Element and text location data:
+ + + +

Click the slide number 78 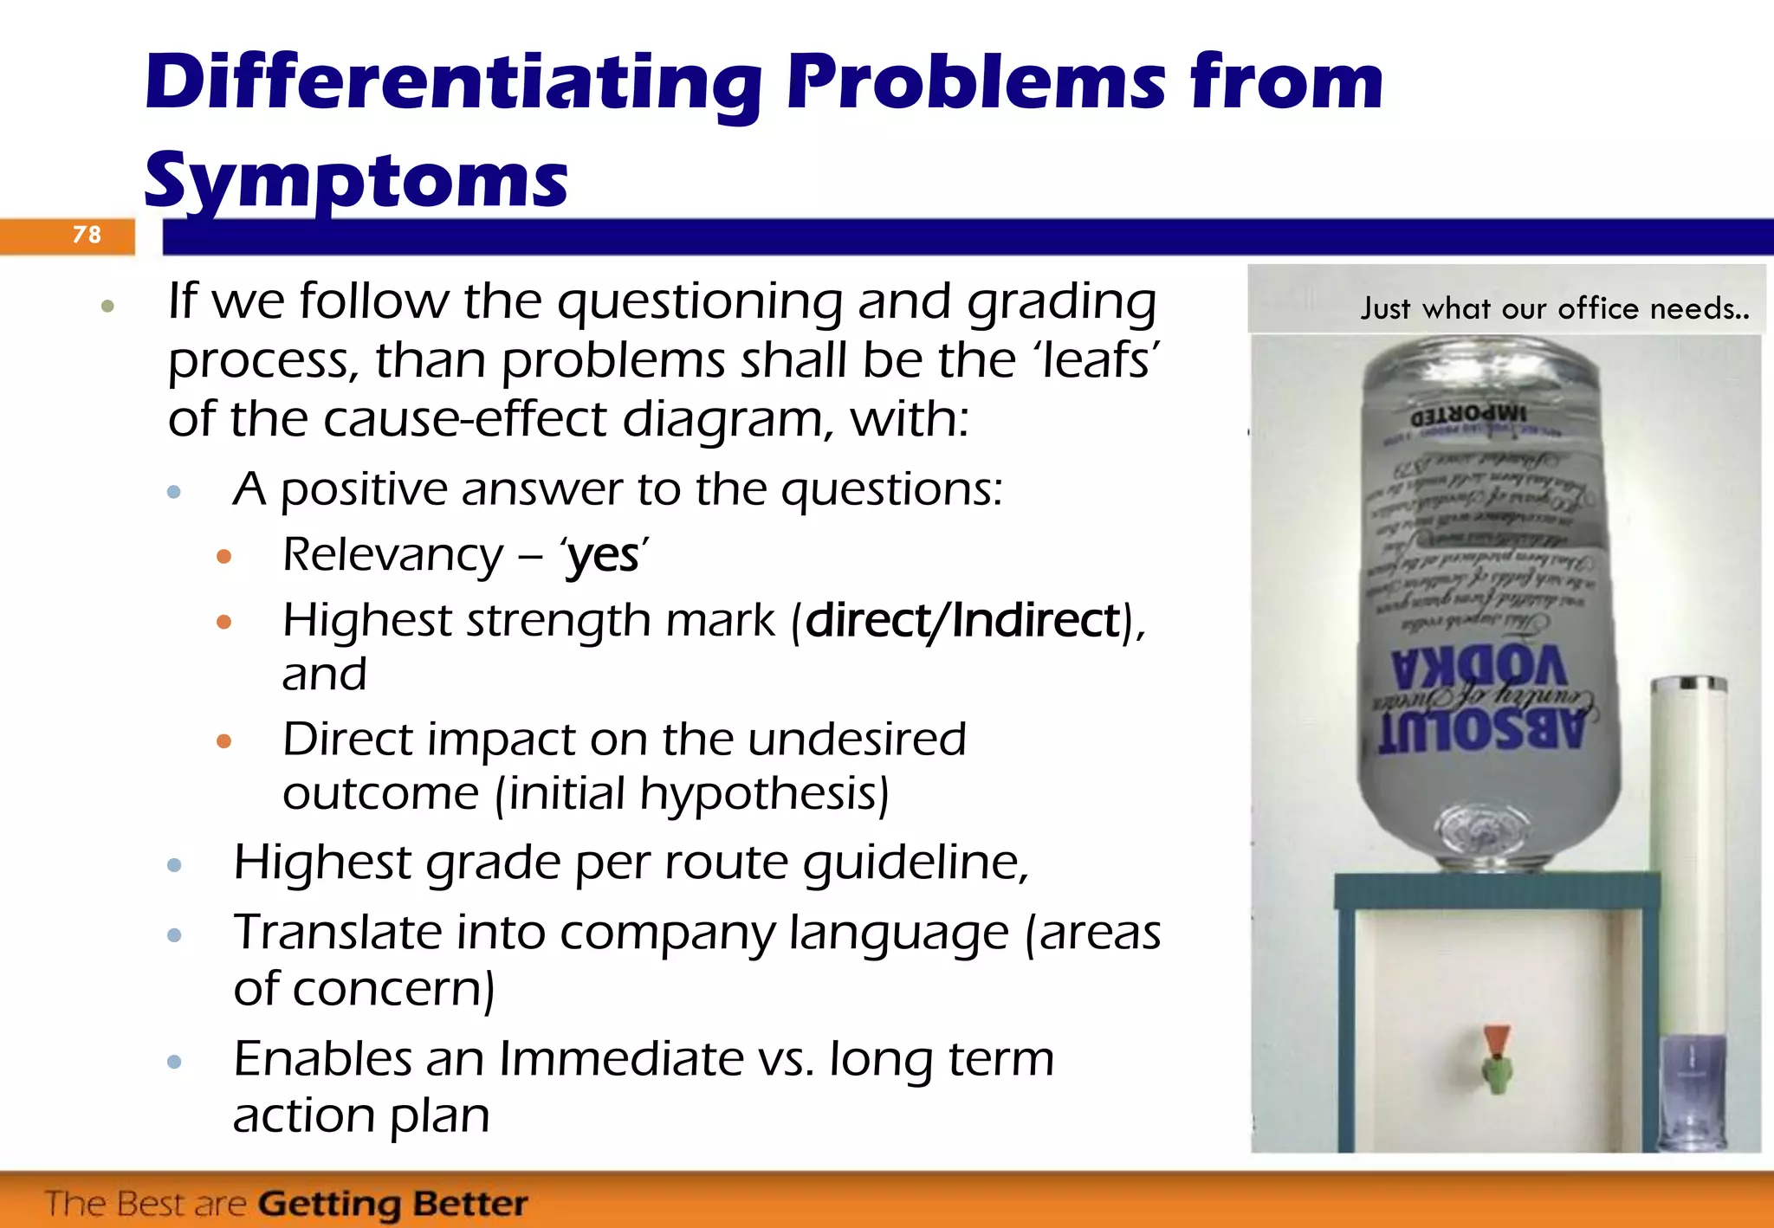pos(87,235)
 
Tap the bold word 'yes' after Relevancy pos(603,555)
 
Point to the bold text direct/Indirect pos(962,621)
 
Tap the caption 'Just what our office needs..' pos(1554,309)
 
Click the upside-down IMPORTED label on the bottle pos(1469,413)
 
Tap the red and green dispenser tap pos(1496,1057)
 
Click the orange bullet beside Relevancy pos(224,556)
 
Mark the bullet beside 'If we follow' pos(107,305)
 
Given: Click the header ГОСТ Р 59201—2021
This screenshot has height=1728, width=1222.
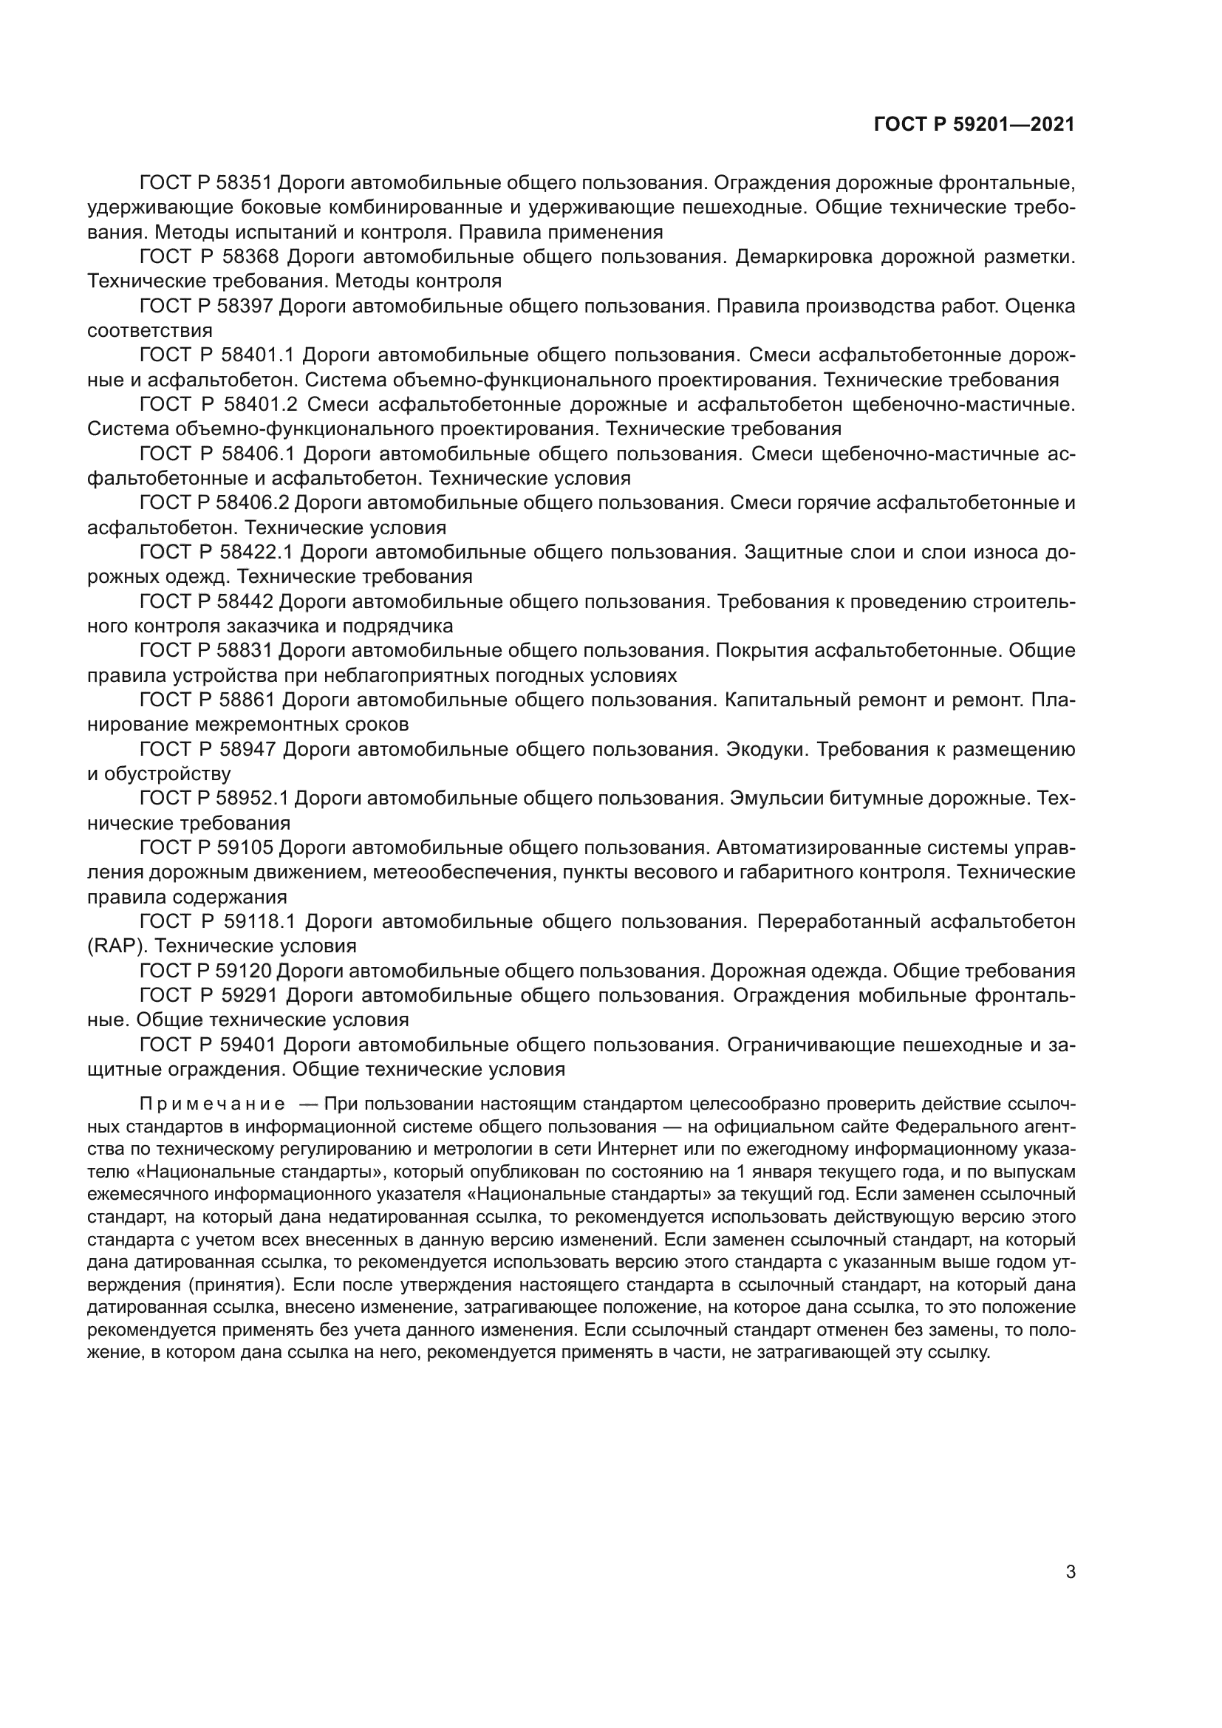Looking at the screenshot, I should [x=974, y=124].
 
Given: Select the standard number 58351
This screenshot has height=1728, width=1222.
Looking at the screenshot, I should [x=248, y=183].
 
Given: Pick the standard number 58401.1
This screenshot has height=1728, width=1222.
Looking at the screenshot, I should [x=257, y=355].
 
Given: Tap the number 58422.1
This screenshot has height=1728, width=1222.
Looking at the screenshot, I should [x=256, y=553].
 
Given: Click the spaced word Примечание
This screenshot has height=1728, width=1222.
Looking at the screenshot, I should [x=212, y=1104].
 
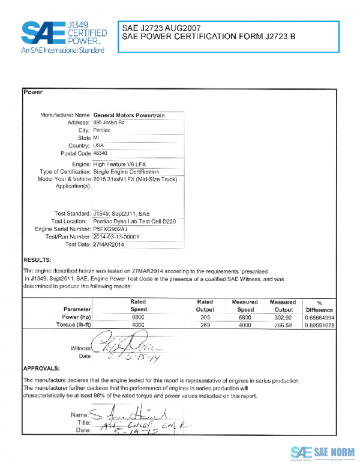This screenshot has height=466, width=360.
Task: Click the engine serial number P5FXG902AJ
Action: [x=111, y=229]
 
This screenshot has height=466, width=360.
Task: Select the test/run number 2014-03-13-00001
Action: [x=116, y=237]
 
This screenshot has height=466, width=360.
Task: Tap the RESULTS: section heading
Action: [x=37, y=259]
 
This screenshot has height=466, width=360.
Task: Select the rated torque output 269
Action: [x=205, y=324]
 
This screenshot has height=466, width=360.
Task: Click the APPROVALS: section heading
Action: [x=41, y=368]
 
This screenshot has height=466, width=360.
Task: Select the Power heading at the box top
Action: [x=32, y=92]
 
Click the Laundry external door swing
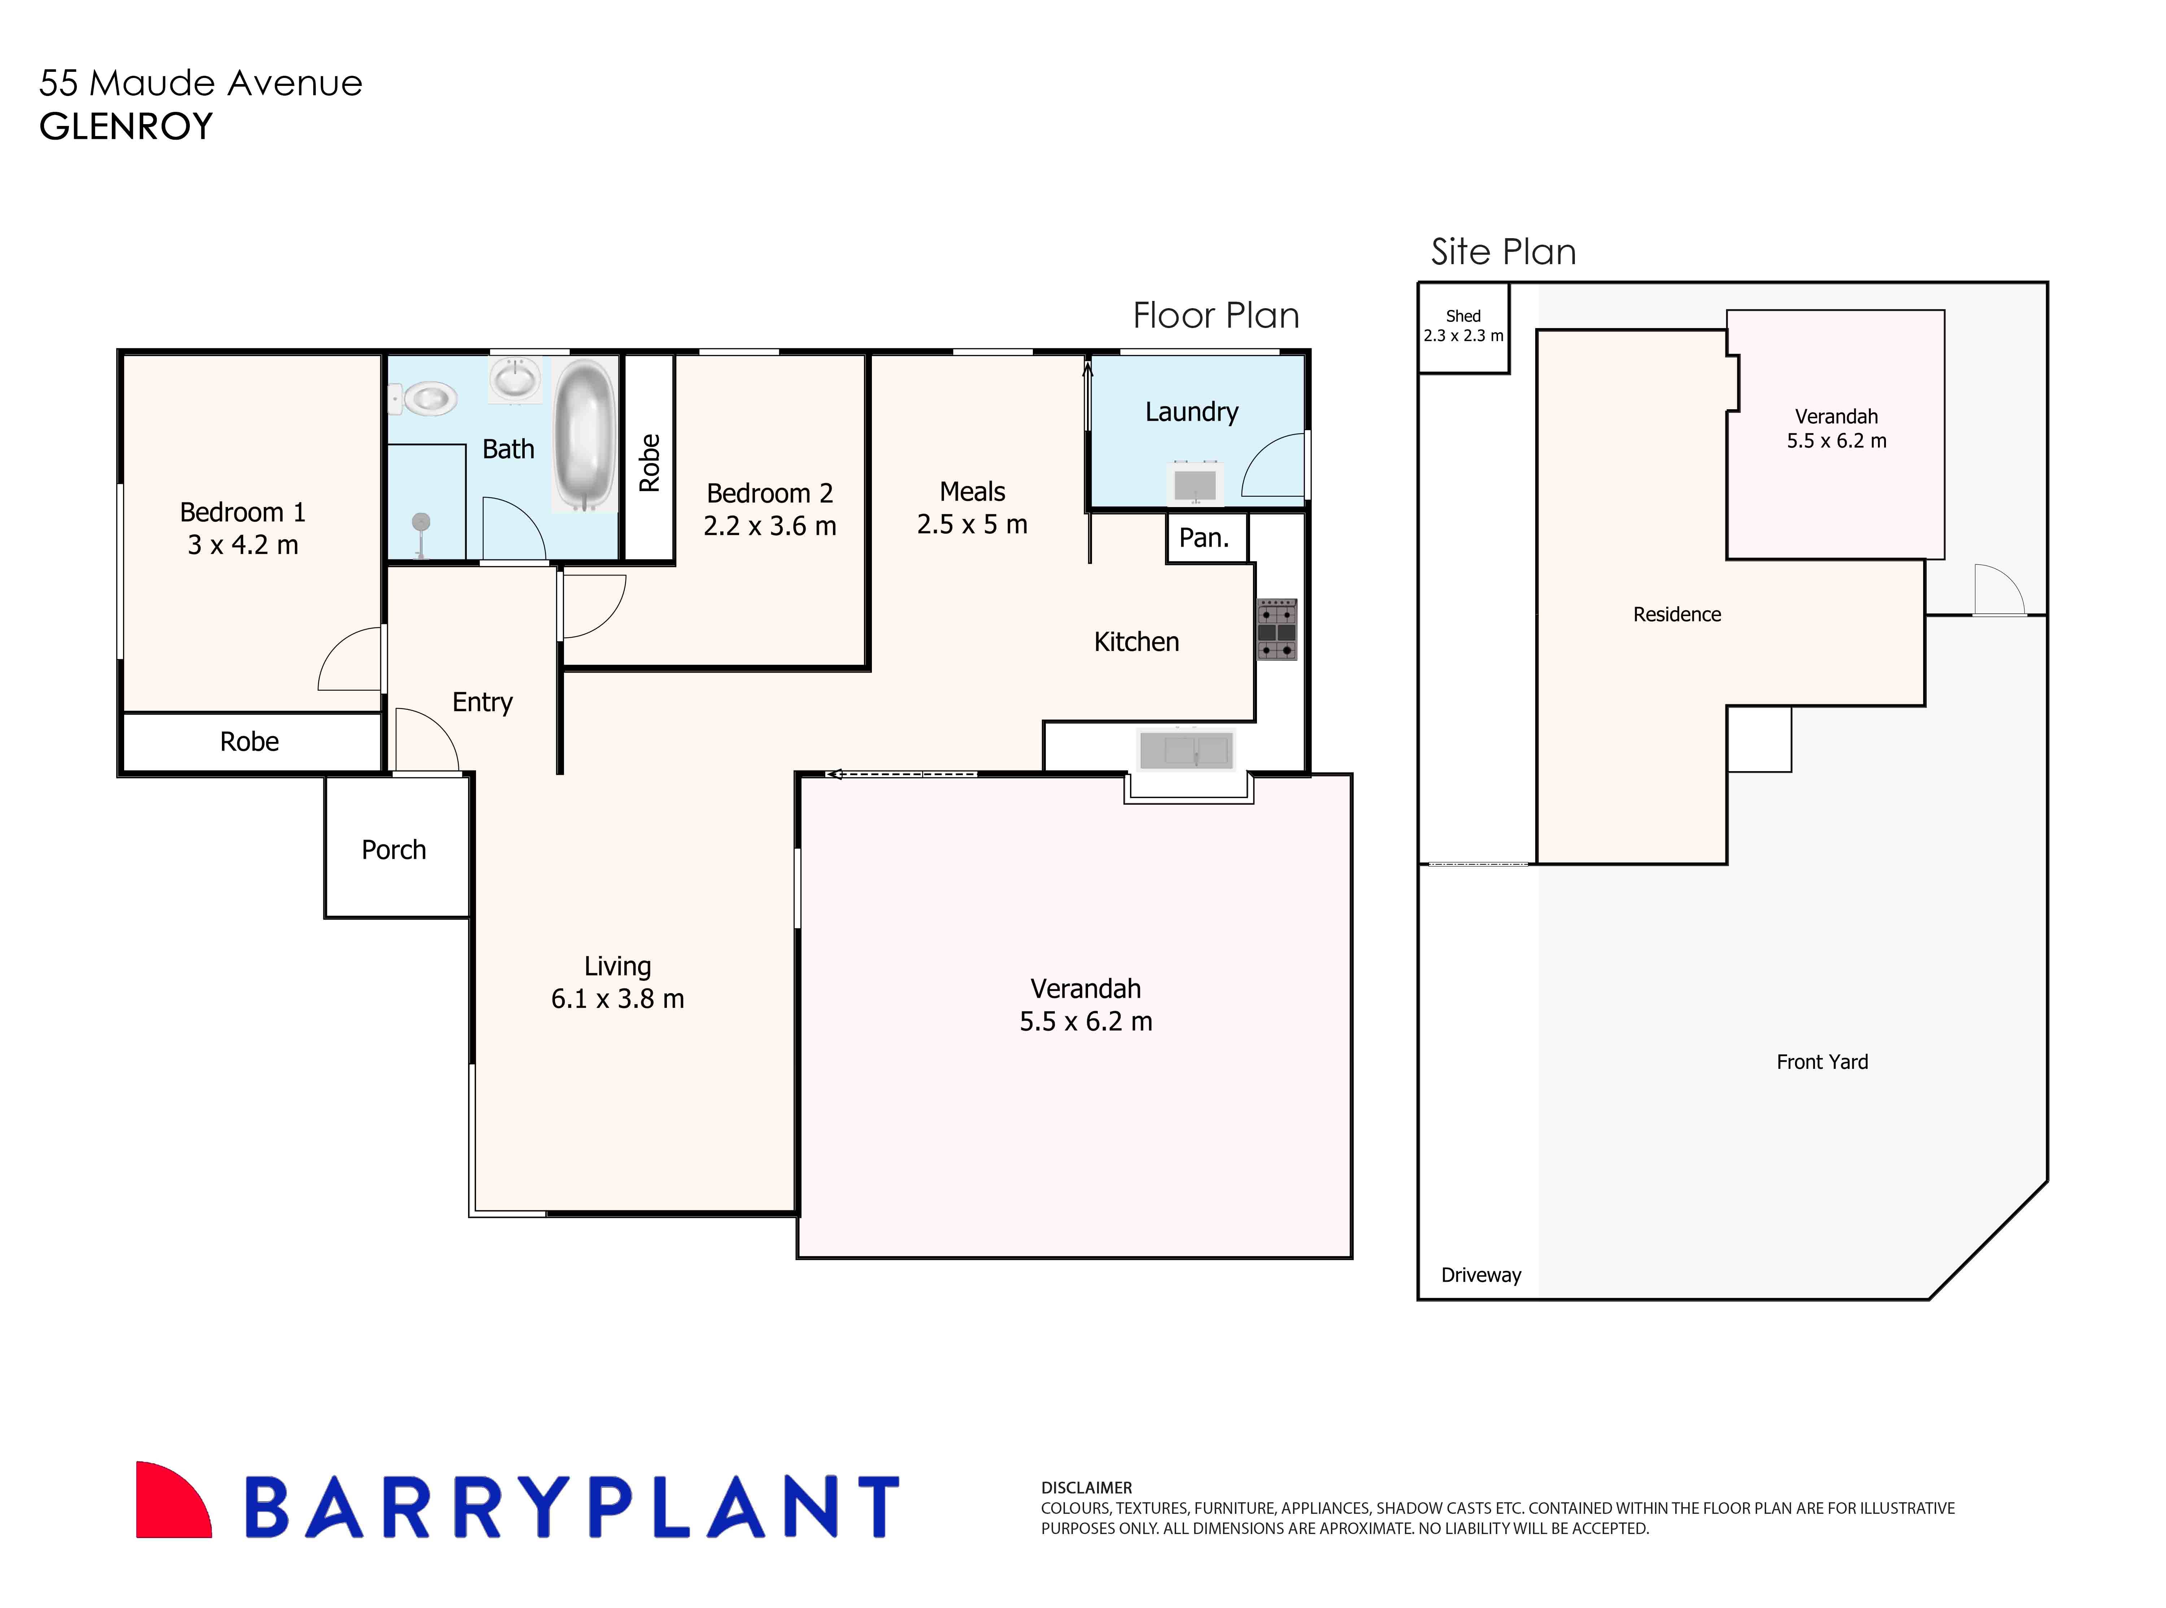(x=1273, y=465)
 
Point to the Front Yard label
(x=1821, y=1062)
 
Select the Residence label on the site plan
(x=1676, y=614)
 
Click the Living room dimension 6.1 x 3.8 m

+ + + +

Copy the items between the lines holding "Tap the bold" and "Mark the bullet", inclusive, keeping every line unchanged.

Tap the bold word 'yes' after Relevancy pos(603,555)
 
Point to the bold text direct/Indirect pos(962,621)
 
Tap the caption 'Just what our office needs..' pos(1554,309)
 
Click the upside-down IMPORTED label on the bottle pos(1469,413)
 
Tap the red and green dispenser tap pos(1496,1057)
 
Click the orange bullet beside Relevancy pos(224,556)
 
Mark the bullet beside 'If we follow' pos(107,305)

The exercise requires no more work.